We need to reject prison culture. Take it off our black-owned radio stations, BET and MTV. Refuse to support it at movie theatres. Make Kanye West pay a price for telling black kids they're stupid for pursuing an education. (To give you an indication of how screwed up things are, Time Magazine put Kanye on its cover and hailed him a genius.)

And we need to fight for sweeping reforms to America's drug laws. We probably need to legalize recreational drugs and eliminate drug dealing as an extremely lucrative occupation. If it was legal, there would be less violence associated with the sale of drugs.
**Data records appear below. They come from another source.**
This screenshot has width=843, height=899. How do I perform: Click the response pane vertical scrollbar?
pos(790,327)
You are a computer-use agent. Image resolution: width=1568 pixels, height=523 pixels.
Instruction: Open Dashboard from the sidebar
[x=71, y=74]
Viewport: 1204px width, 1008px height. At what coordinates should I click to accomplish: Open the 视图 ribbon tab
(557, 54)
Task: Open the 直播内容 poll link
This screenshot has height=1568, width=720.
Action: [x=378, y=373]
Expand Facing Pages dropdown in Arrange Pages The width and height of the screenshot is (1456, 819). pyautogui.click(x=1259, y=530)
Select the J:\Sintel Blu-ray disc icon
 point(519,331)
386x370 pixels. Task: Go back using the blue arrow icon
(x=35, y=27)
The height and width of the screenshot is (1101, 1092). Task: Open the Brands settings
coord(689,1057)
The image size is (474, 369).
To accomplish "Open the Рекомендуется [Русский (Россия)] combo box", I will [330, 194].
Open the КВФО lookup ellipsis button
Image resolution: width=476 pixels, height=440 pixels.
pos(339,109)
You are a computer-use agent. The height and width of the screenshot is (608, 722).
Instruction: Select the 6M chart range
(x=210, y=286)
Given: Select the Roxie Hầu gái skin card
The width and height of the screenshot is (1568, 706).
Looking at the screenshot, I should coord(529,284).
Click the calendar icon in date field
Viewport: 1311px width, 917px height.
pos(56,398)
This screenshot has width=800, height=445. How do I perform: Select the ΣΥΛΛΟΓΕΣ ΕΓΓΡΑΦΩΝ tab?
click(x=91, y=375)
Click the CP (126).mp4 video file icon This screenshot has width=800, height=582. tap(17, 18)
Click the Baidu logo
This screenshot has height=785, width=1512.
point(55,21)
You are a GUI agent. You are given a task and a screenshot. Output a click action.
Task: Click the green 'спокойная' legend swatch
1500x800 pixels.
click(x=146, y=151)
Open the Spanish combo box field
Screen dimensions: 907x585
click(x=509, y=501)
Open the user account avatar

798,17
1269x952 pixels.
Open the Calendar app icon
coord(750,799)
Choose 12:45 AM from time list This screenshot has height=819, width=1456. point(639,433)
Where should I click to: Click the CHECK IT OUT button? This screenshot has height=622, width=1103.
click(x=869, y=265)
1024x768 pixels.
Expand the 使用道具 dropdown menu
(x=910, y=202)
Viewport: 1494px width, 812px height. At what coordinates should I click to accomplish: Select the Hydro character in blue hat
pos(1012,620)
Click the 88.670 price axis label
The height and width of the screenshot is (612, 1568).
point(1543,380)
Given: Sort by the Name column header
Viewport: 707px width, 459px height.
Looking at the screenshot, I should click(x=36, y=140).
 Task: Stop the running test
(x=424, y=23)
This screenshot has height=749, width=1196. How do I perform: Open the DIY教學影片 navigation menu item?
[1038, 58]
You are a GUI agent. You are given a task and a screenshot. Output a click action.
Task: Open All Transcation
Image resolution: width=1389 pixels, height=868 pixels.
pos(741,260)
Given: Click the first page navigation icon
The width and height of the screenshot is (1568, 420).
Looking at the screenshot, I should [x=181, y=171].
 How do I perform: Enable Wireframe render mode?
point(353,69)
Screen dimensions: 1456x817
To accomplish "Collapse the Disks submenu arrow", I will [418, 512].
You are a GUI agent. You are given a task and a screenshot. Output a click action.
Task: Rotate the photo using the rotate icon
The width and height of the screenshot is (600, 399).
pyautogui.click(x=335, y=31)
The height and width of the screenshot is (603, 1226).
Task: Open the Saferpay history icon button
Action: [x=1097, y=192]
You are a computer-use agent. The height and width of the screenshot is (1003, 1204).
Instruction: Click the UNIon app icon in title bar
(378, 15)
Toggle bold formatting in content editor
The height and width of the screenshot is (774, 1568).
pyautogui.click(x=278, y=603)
If it was legal, there would certainly be far fewer non-violent drug users headed to Black KKK laboratories/prisons.

There also needs to be serious prison reform. We have this lust to see criminals severely punished. We seem to take delight in the fact that they brutalize each other while incarcerated. We want them thrown in the hole, denied the right to education.

We want them caged up like animals, and then we wonder why they act like animals when their mandatory-minimum sentences run out and they're set free to rejoin society. These black and brown, formerly non-violent offenders don't come home to our lawmakers' neighborhoods. They don't attend the same parties or frequent the same nightclubs as our lawmakers. They don't join Joe Biden's posse.

We have to deal with them. They're family. They're cousins, uncles, nephews, best friends from fifth grade. Ideally they need to come home to us more civilized than when they left. At the very least, we can't build prisons that specialize in manufacturing predators.

Our drug laws snatch them. Our prisons rape them of whatever humanity they had. And hip hop culture installs them as role models. The whole vicious cycle needs to be blown up or we're going to lose the next-next generation at an even more alarming rate than the previous one.